Umm - if the ground wood really is as fine as sawdust, I don't know if it will be an ideal top-dress-mulch, either. If it packs together TOO tightly, it might rot and heat up, or grow fungus, or possibly even choke the soil from exchanging oxygen and CO2 with the atmosphere. But I've never used mulch that fine, so take that with three grains of salt. It might work fine, or you might only need to break it up with an iron rake after heavy rains.
The finer the grind, the more severe the competition for nitrogen will be, if you till it under before composting. The sawdust feeds and stimulates the growth of soil bacteria and fungi, which then SUCK ALL the N and other nutrients out of the soil before root hairs have a chance to get any. I like that initial "composting" step to occur in a compost heap, instead of making plants try to compete with fungi for nutrients (they lose that competition).

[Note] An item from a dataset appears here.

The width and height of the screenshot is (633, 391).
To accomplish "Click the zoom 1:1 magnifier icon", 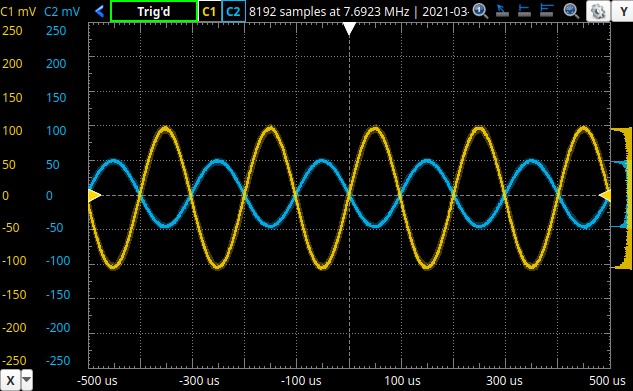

When I threw a few bags of woody mulch into one small bed and tilled it under, almost nothing grew there for a year, despite trying to over-fertilize it with high-N fertilizer. When I dug it up to see the problem, it was the ugliest mass of white, powdery fungus I had ever seen. Fortunately, it was well-digested by next spring and the bed came back to fertility.
But you may be able to balance the "woody amendment nitrogen deficit" problem with frequent fertilization to some degree, even the first year.
Or screen all the coarse stuff out of the grindings and use that as mulch, then compost the remaining fine stuff for some weeks or months.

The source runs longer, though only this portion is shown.